Il est un dogme aujourd'hui largement partagé par les sciences de l'homme: les mouvements, les crises et les phénomènes qui se produisent dans la société doivent être expliqués par des causes sociales et aucunement psychiques. Or, ce dogme est un idéal d'autrefois, figé en préjugé.
Assurément les causes psychiques se distinguent des causes sociales. Mais tous les phénomènes sociaux sont le fait des hommes. Ce sont leurs passions qui stimulent leurs grandes créations politiques, religieuses et culturelles; qui, plus encore qu'un amalgame d'intérêts et de pensées, définissent les liens qui président d'abord à l'être et à l'agir ensemble.
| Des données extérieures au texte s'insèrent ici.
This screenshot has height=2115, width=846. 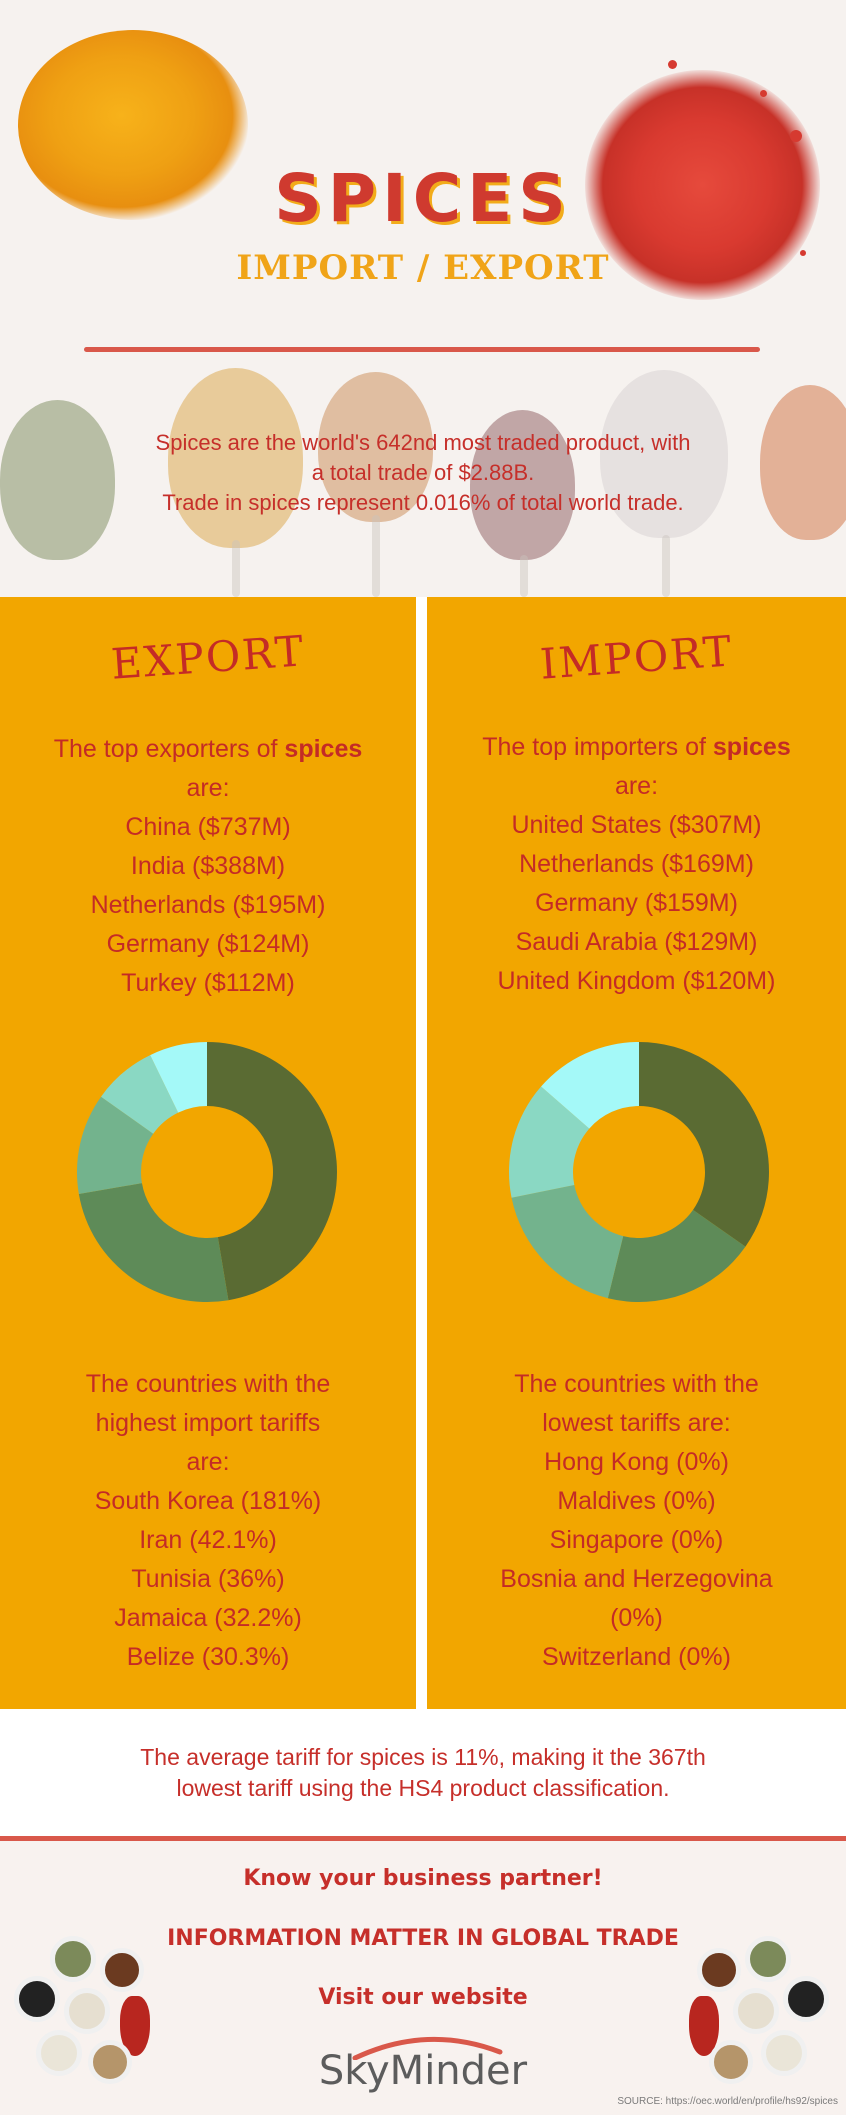 What do you see at coordinates (208, 788) in the screenshot?
I see `export-intro-suffix: are:` at bounding box center [208, 788].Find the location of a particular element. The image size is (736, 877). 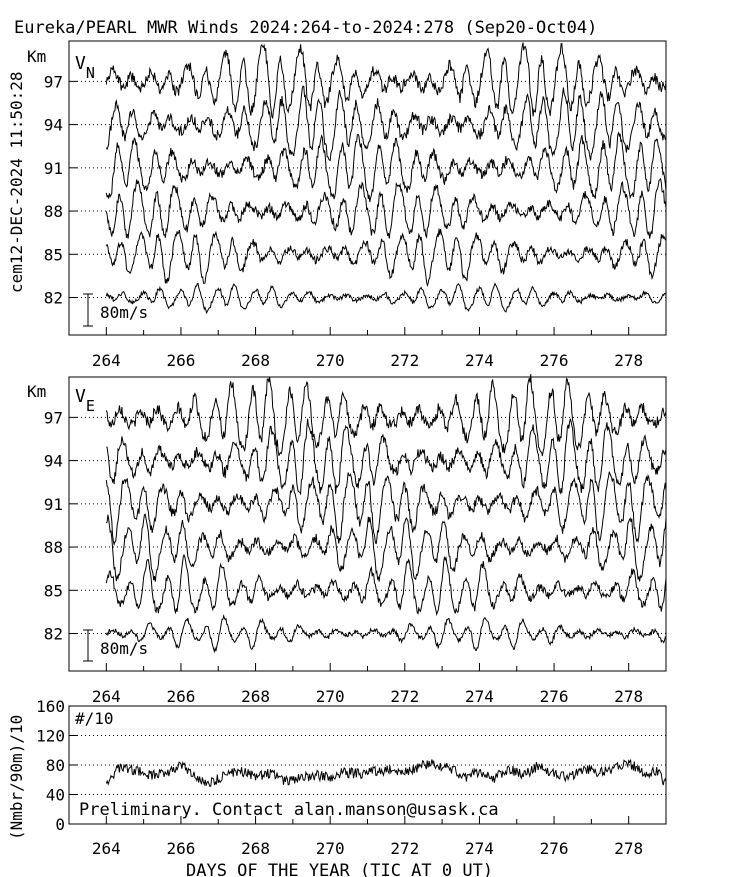

panel-east-scalebar: 80m/s is located at coordinates (116, 646).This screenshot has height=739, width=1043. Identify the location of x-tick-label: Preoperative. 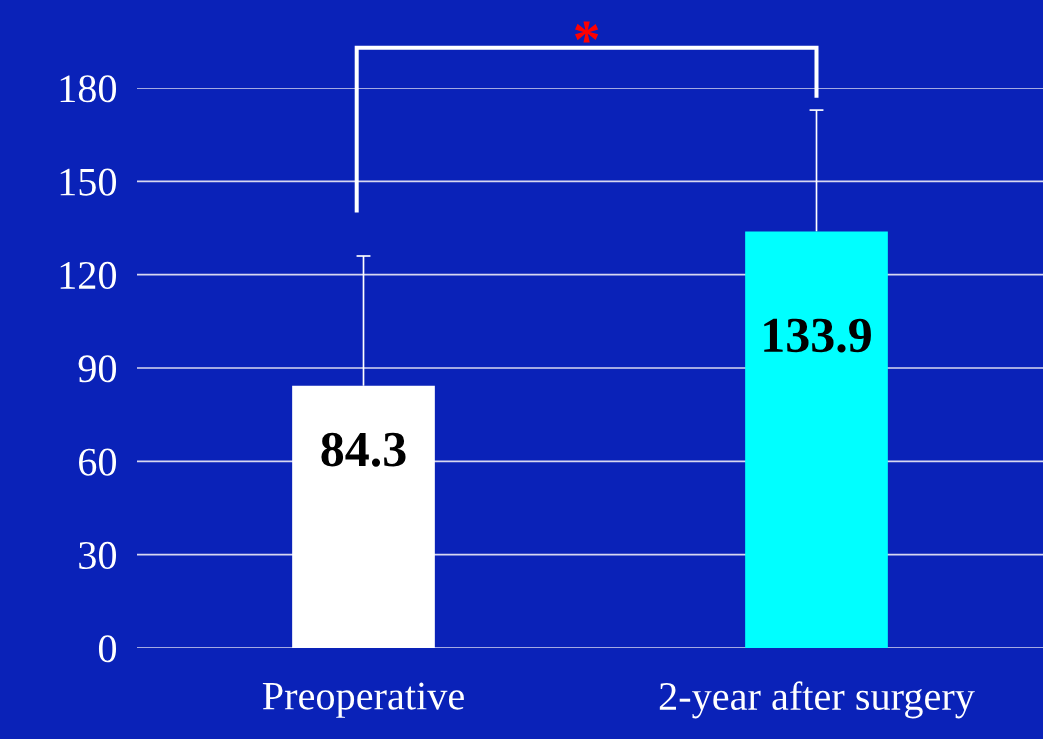
(363, 700).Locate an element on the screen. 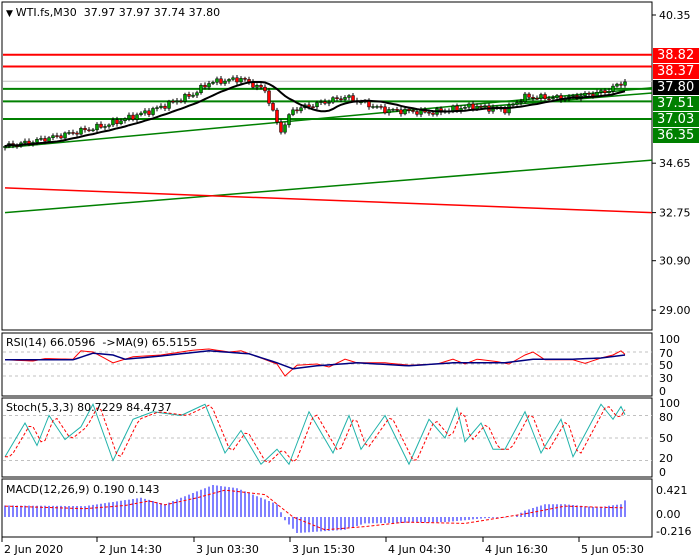  trendline is located at coordinates (328, 118).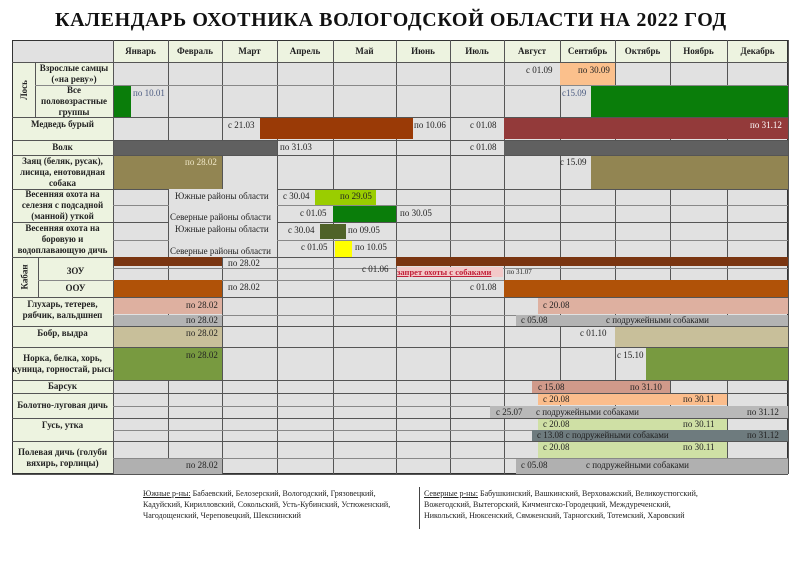 Image resolution: width=800 pixels, height=566 pixels. I want to click on bar-wolf-autumn, so click(646, 148).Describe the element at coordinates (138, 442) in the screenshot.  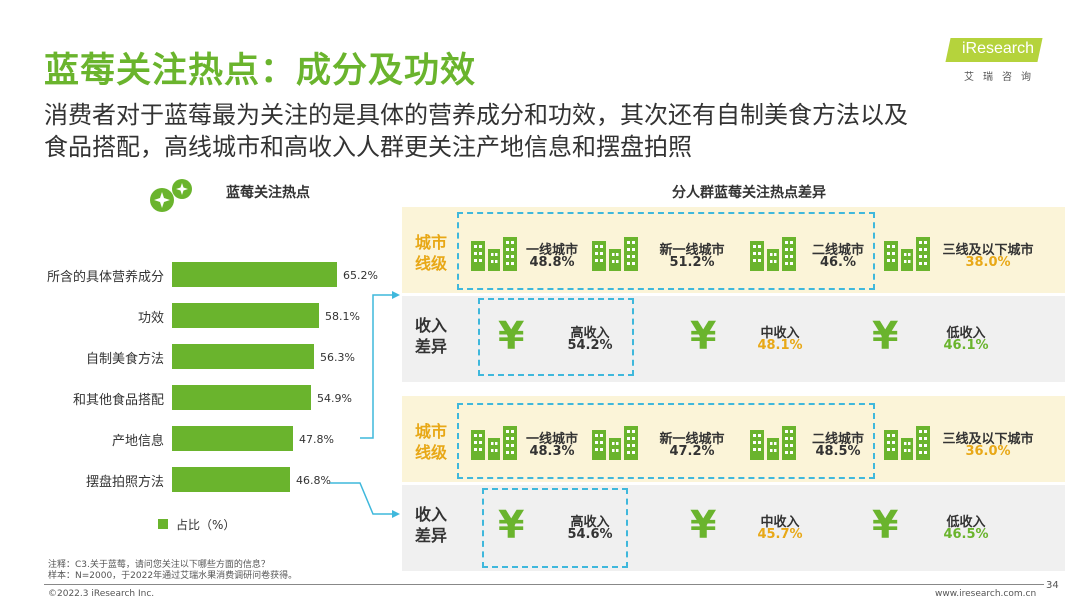
I see `bar-category-label: 产地信息` at that location.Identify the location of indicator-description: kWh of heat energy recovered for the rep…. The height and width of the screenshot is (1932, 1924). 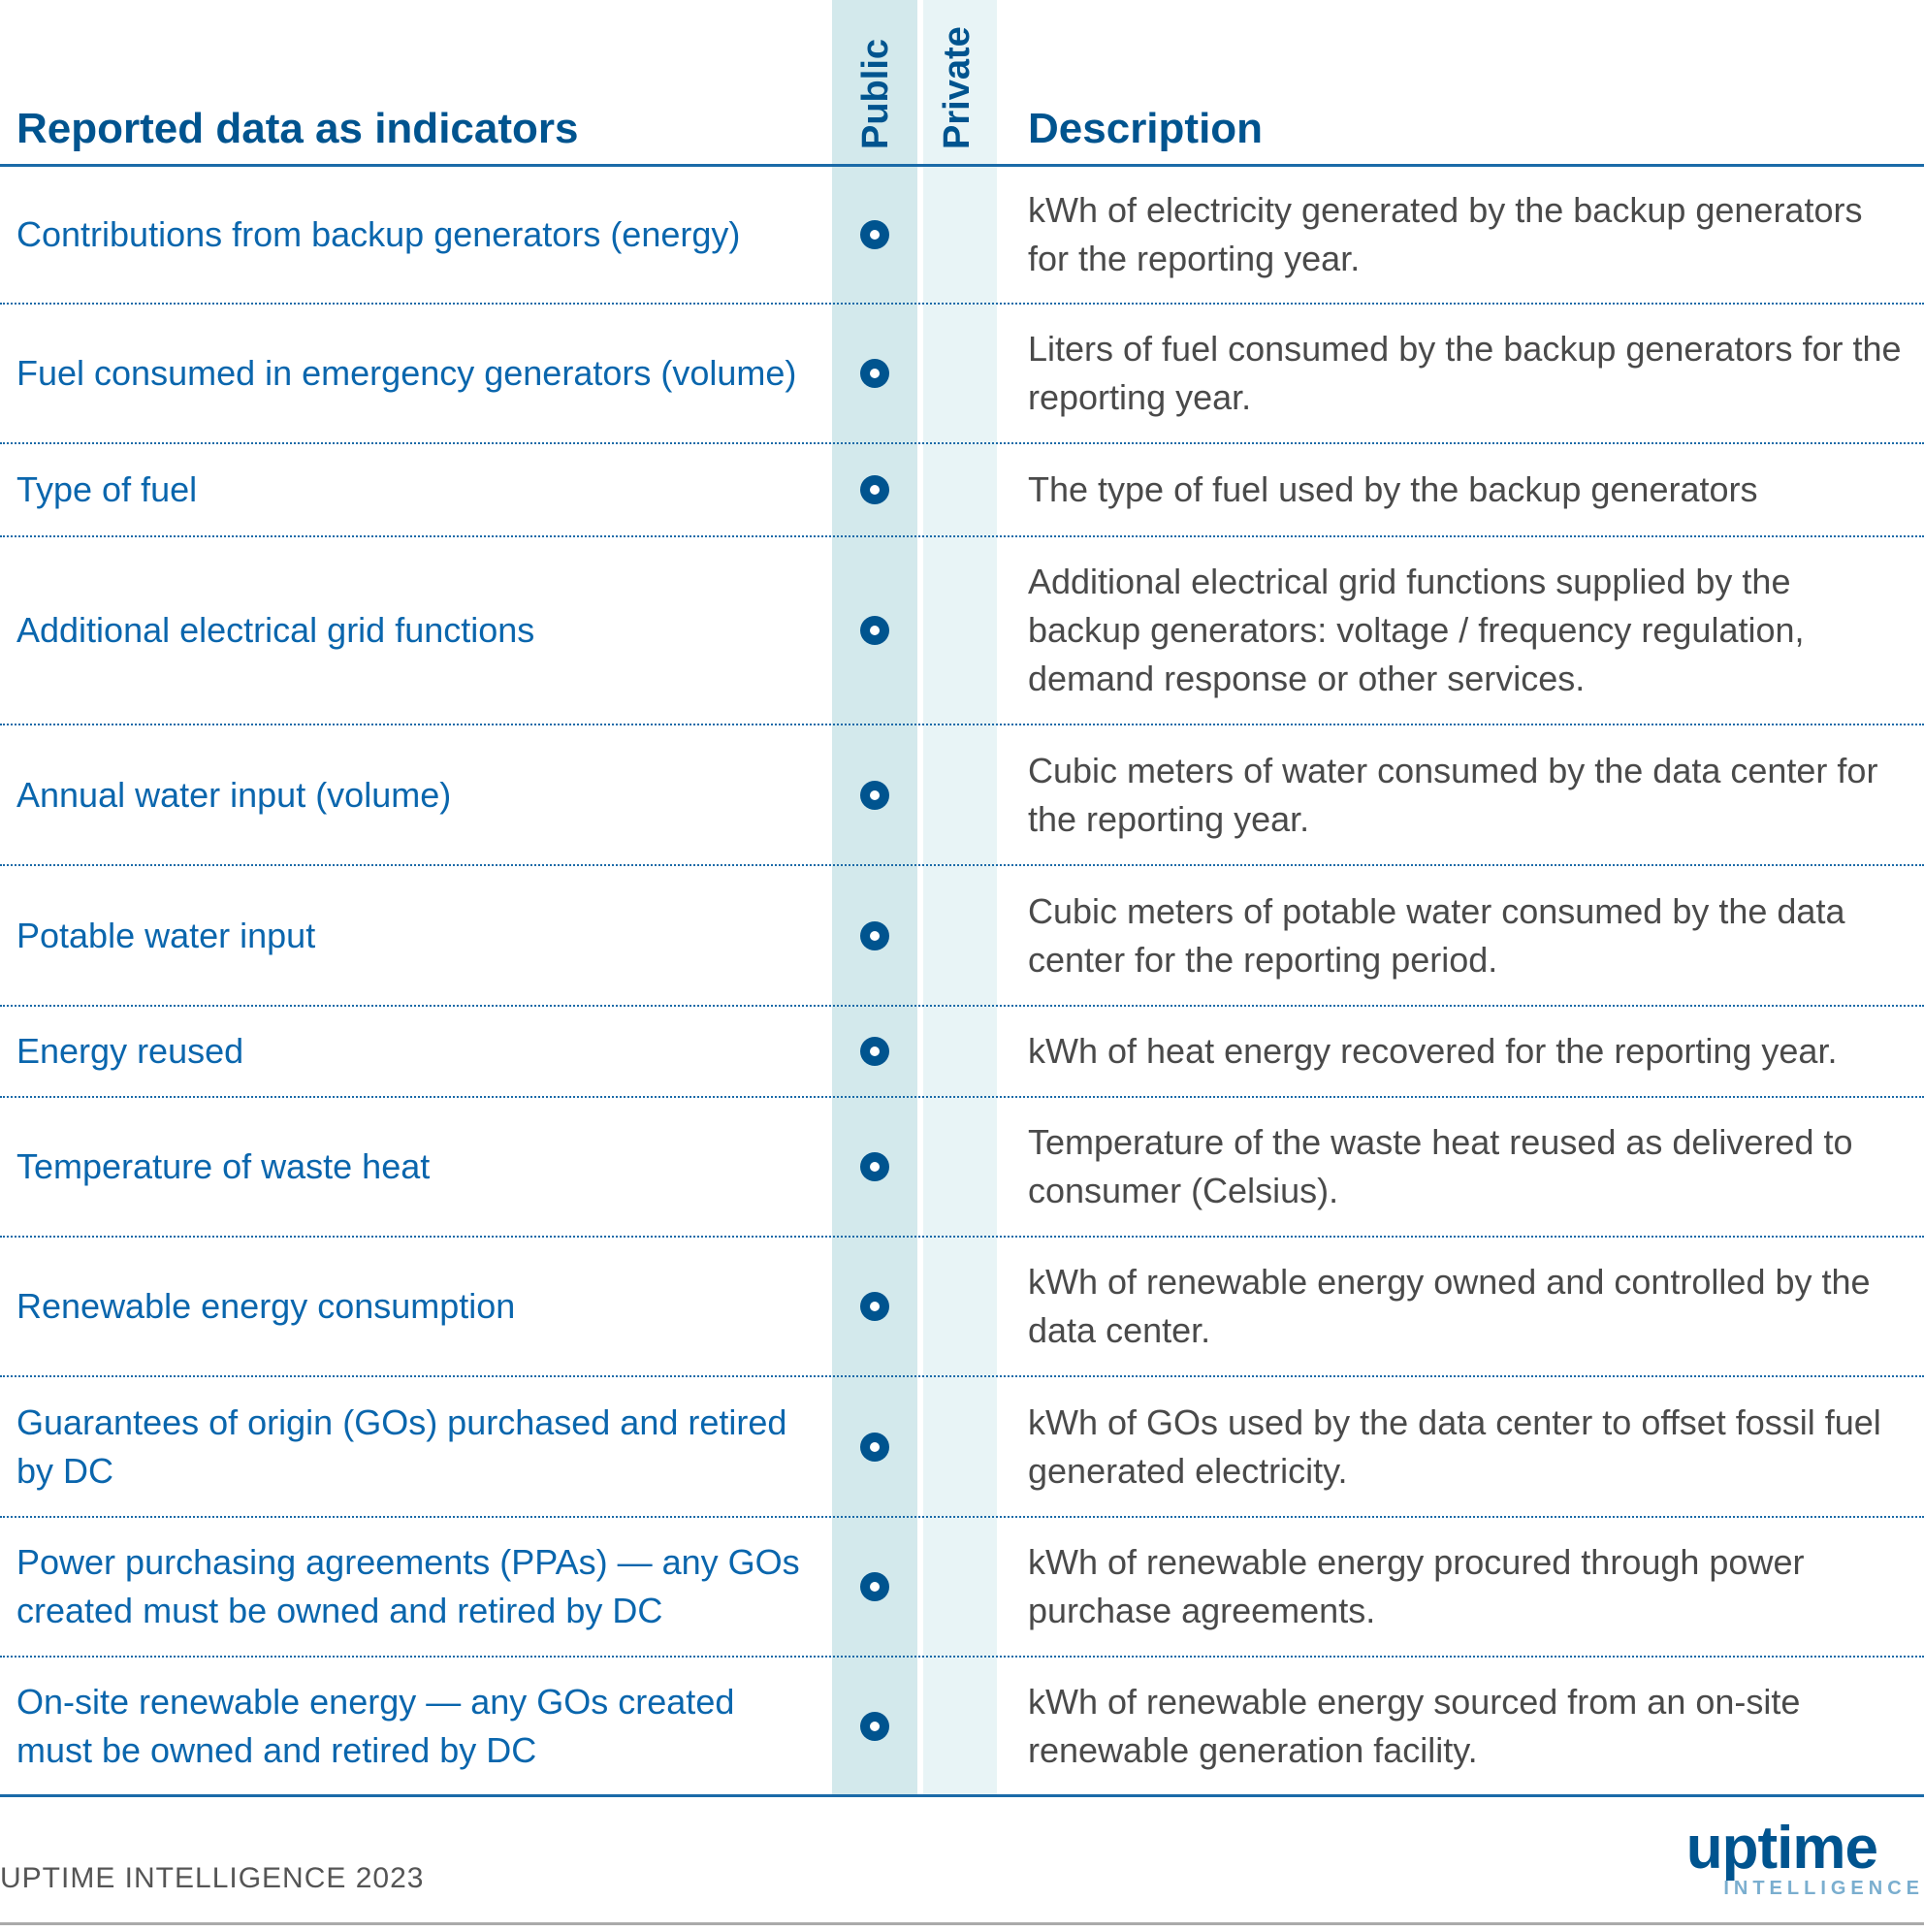
(1433, 1051).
Pourquoi cette passion sociale _ quelle qu'en soit la forme: charisme, sacrifice, effervescence, communauté ou révolution _ surgit-elle et comment transforme-t-elle, par sa dynamique, un amas d'individus en une collectivité authentique?
A ces questions, Serge Moscovici répond en faisant leur juste part aux explications d'ordre psychique. Chemin faisant, il éclaire d'un jour nouveau les oeuvres de Durkheim, Mauss, Weber et Simmel. Seule la fécondation réciproque de la psychologie et de la sociologie empêchera celle-ci d'être une connaissance mutilée.
Serge Moscovici est directeur d'études à l'Ecole des Hautes Etudes en Sciences sociales.